1. ## Questions

if a^2,b^2,c^2 are in A.P. then 1/b+c,1/c+a,1/a+b ARE In??
Will it be AP,GP,HP or none..??

2. Hello, cnpranav!

If $\displaystyle a^2,b^2,c^2$ are in A.P. then: .$\displaystyle \frac{1}{b+c},\;\frac{1}{c+a},\;\frac{1}{a+b}$ .are in ...

Will it be AP, GP, HP or none?

▸ Recorded information

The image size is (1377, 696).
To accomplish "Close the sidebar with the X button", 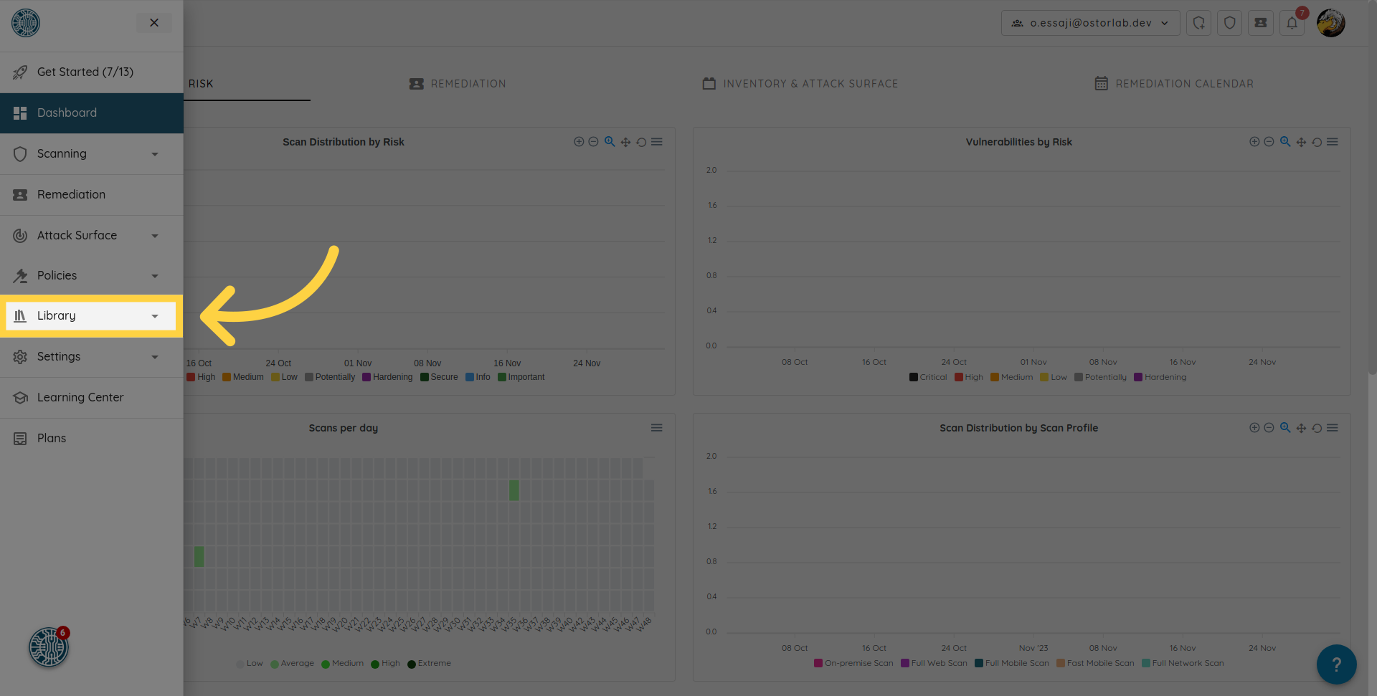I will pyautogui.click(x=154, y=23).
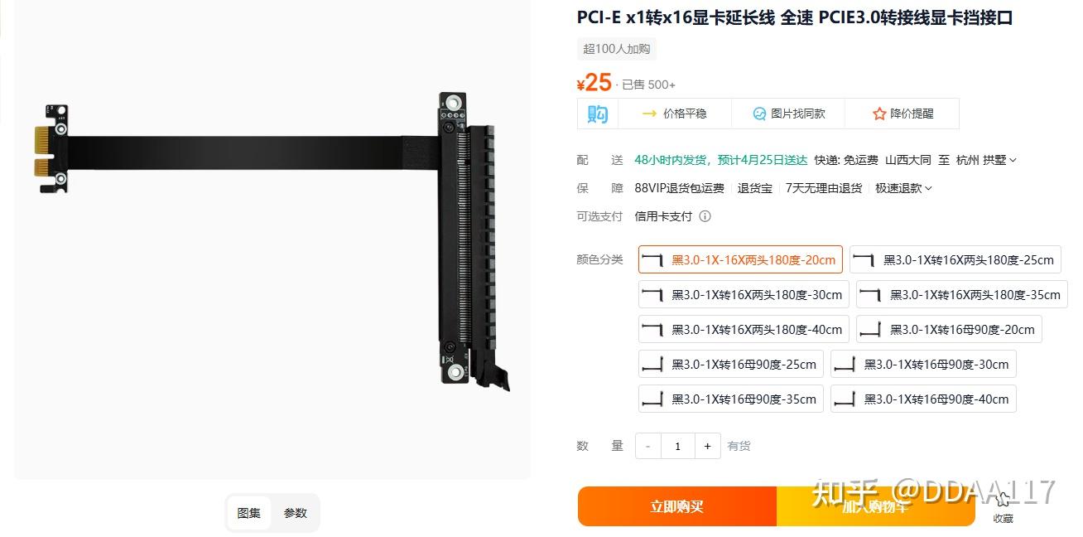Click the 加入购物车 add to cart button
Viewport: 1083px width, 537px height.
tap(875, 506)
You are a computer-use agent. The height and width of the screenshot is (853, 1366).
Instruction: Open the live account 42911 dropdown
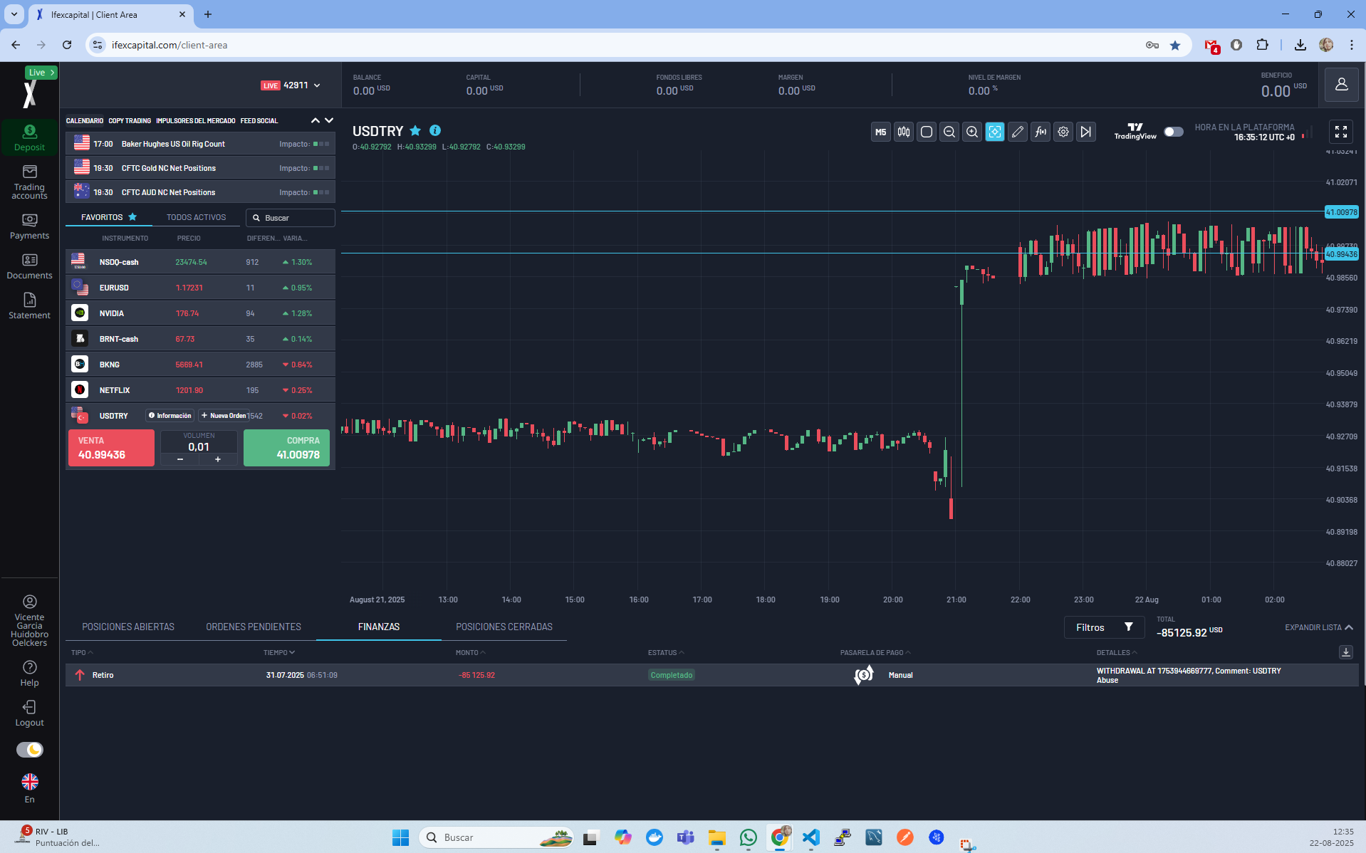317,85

--

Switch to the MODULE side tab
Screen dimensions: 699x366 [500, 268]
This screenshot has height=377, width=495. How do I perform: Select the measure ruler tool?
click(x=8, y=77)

▸ Your instructions
In the math forum thread, what four options are given for the type of sequence formed by 1/(b+c), 1/(c+a), 1/(a+b)?

▸ Answer to this problem
AP, GP, HP, or none.